**Short task:** Write out the lines again, requests included, starting at the line that contains "View the 263,311 likes list" and continuing through the last line. Multiply every coordinate in the answers by 1.8 and round each result to a whole number, rounding halves up, and leave all other numbers as they are.

[Entries on finding words and elements]
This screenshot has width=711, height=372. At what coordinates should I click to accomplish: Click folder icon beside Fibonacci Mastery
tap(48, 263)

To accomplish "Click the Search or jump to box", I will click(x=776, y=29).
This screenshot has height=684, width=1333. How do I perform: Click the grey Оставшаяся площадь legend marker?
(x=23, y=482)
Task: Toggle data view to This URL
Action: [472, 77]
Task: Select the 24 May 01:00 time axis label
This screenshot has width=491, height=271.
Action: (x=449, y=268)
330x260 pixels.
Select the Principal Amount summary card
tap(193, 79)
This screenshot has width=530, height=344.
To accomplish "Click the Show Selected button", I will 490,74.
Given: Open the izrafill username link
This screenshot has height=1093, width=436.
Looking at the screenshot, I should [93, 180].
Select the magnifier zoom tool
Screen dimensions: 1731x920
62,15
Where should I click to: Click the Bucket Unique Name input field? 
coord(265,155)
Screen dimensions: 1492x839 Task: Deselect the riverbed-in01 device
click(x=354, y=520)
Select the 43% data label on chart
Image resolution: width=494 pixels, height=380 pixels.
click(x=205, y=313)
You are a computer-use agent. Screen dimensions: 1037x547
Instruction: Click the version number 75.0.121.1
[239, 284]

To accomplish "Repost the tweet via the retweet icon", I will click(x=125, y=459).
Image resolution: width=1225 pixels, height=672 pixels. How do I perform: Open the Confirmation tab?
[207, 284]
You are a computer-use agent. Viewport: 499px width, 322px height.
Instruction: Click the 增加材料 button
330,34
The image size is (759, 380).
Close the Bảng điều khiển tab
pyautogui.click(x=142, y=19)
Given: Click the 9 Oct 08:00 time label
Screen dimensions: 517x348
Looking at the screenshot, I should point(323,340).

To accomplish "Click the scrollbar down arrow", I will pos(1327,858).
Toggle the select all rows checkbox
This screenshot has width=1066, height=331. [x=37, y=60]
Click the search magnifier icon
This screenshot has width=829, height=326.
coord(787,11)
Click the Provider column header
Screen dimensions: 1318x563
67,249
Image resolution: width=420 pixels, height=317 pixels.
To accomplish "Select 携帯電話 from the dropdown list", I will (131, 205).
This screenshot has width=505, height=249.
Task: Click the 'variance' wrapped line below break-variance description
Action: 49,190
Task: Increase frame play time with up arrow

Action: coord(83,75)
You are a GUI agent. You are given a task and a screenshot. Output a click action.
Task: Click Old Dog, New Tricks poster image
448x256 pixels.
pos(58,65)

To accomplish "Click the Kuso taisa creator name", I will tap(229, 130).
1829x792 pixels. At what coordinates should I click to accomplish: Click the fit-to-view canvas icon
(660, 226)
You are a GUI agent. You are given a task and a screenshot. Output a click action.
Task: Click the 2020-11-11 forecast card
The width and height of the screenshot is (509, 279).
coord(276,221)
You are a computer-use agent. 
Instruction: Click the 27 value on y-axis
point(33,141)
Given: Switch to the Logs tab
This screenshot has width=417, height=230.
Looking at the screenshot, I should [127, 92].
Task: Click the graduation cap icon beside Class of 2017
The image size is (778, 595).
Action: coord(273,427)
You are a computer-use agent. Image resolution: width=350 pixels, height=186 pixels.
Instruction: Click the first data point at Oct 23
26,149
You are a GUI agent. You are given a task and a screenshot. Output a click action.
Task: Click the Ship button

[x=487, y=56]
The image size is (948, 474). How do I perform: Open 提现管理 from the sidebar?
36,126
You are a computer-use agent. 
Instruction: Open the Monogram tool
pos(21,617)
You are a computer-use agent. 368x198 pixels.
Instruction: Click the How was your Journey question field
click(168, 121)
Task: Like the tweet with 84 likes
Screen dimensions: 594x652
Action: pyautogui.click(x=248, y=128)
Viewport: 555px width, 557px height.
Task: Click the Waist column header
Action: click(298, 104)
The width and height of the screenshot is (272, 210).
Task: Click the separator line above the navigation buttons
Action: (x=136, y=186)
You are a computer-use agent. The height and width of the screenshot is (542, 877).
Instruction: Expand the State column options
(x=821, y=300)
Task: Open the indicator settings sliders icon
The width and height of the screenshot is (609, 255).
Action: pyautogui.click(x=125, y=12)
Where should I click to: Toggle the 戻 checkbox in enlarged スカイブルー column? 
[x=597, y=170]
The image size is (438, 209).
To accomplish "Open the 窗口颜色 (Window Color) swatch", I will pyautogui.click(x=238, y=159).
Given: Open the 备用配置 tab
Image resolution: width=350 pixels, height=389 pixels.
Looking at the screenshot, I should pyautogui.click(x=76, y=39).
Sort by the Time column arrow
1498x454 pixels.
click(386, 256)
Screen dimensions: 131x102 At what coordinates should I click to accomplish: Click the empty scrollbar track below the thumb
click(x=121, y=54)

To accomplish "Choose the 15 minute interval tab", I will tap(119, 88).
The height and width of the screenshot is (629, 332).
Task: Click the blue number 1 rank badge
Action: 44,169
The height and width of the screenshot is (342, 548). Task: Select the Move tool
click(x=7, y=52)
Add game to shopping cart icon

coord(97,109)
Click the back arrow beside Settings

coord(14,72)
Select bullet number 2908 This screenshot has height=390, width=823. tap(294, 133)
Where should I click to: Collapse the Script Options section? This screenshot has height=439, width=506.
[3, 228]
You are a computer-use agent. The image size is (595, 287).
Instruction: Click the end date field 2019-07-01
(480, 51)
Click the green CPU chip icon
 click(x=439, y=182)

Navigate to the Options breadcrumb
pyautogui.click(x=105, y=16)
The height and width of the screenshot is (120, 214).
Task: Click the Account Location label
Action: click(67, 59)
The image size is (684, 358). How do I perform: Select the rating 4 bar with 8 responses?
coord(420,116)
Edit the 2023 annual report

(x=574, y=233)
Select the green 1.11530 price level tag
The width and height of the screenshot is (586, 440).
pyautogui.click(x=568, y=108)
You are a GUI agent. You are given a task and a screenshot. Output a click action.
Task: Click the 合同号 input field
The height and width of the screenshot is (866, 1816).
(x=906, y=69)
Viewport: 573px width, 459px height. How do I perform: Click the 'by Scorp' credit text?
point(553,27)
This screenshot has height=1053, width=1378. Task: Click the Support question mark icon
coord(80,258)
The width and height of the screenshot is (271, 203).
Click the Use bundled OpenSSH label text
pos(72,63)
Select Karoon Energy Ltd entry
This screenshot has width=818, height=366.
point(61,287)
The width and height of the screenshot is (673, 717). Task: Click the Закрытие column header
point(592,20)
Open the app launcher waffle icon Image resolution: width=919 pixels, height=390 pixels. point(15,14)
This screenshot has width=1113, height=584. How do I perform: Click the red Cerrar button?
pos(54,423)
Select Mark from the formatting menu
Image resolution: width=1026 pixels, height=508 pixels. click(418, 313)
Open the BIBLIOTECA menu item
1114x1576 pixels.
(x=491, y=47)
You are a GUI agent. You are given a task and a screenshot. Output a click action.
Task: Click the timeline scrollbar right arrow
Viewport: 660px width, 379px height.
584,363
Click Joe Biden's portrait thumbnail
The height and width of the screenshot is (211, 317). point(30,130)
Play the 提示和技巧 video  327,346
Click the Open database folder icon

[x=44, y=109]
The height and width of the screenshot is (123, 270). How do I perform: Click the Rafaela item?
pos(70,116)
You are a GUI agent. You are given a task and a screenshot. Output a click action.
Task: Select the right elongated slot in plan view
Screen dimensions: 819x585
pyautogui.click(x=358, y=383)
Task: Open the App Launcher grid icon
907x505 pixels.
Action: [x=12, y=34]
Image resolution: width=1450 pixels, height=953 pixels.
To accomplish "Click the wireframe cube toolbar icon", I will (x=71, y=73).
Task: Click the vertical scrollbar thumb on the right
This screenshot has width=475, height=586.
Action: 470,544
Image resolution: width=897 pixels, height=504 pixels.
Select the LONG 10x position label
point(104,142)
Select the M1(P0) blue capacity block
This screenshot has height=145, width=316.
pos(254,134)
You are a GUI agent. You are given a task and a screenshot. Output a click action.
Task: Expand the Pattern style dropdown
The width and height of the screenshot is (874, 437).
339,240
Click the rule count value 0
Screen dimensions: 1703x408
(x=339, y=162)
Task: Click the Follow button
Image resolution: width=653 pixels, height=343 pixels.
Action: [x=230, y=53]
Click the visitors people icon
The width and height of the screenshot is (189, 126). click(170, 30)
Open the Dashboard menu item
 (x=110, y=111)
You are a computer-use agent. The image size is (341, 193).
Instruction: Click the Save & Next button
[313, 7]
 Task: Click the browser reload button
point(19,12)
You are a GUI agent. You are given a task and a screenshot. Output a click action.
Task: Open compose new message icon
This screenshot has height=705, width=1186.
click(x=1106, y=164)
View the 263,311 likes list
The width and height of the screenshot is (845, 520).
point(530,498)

**Solution:**
View the 263,311 likes list
The width and height of the screenshot is (845, 520).
point(954,896)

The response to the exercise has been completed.